AME Info, Abu Dhabi, United Arab Emirates, telecommunications briefs [AME Info, Abu Dhabi, United Arab Emirates]

(AME Info (Abu Dhabi, United Arab Emirates) Via Acquire Media NewsEdge) July 26--QTEL TO BE FINED OVER VIRGIN LAUNCH: Qatar's telecoms regulator, ictQATAR has said that Qtel faces an unspecified fine and possible further legal action over violations during its launch of Virgin Mobile services into the country, Reuters has reported. "Qtel should be compelled to pay an appropriate fine for its unlawful actions during the period from 13 to 18 May 2010 and has referred this matter to the Office of the Attorney General for assessment of an appropriate penalty," the regulator said in a public ruling. The ruling asked for changes in Virgin Mobile's launch by Qtel, but said that Virgin would not be a third operator.

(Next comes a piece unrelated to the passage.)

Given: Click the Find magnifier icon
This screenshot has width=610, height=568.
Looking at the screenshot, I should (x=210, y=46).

UAE REGULATOR LOOKS INTO BLACKBERRY JURISDICTION: The UAE's telecoms regulator has said that the Blackberry, made by Canada's Research In Motion, operates beyond the jurisdiction of national legislation, and poses a risk to the country's national security, Wam has reported. "It is the only device operating in the country that immediately exports its data off-shore and is managed by a foreign, commercial organisation," the Telecommunication Regulatory Authority (TRA) said. The country is working to find a solution that protects consumers and operates within the boundaries of UAE law, TRA said.

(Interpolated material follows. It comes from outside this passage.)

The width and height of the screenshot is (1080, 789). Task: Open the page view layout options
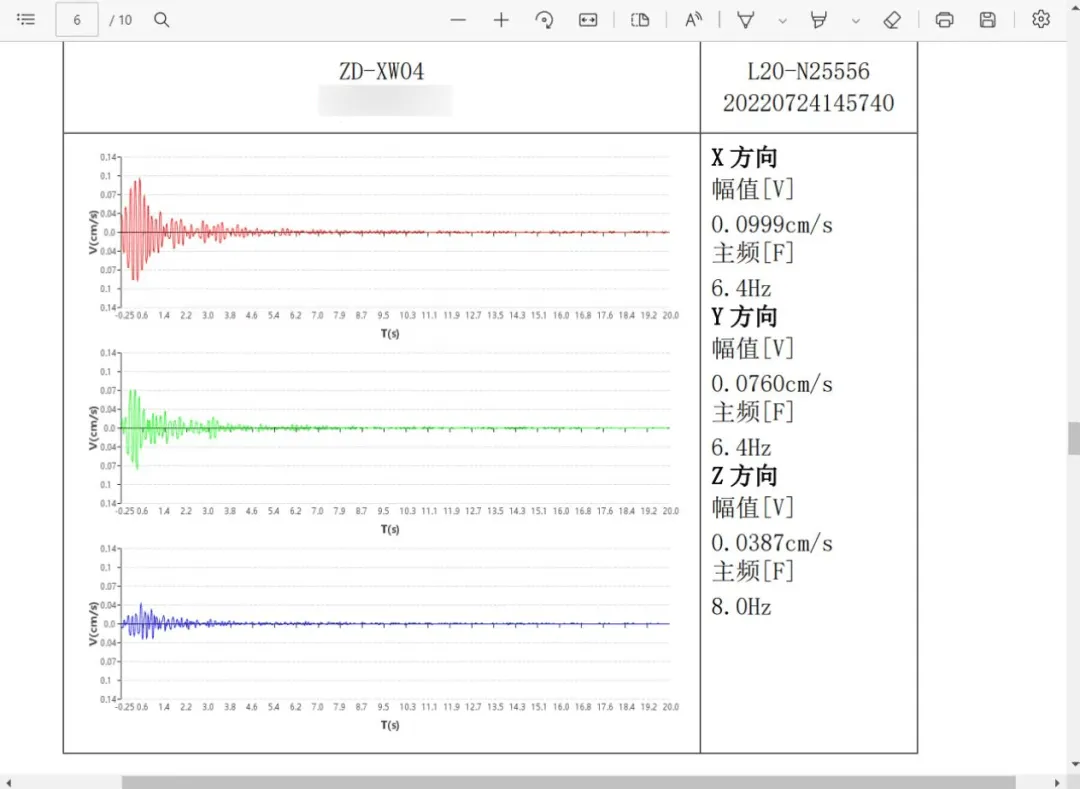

UAE'S MOBILE PHONE GROWTH MAY PEAK NEXT YEAR: A new report by Business Monitor International has found that growth of mobile handsets sales in the UAE could stall in 2011 when market saturation matures, Gulf News has reported. "The UAE's mobile sector is close to saturation with the official penetration rate one of the highest in the world," BMI's latest UAE Q2 2010 Telecoms Report said. With a stabilised penetration rate, the number of mobile phone subscribers in the country next year should be about 11.9 million compared to 7.2 million subscribers in 2007, the market research firm said. "People will not keep buying mobile devices. We think that in 2011 we will see a significant cooling in SIM growth," Rosalind Craven, BMI Senior Telecoms Analyst, told the daily. "New growth will come in value-added services. Anything that isn't a basic core service or SMS." BATELCO EXPECTS 2010 PROFIT BELOW BD100M: Batelco expects its full-year net profit to be lower than BD100m ($265.3m), due to increased competition in Bahrain, Reuters has reported. "Below BD100m is the best I can offer now," chief executive, Peter Kaliaropoulos told a news conference in Manama. The telco's mobile market share in Bahrain is expected to further fall to about 47 percent at year-end, from the current 49 percent, he said. The company plans to make an acquisition worth about $1.5bn-$2bn in North Africa or Asia, he added, noting that there was little progress so far.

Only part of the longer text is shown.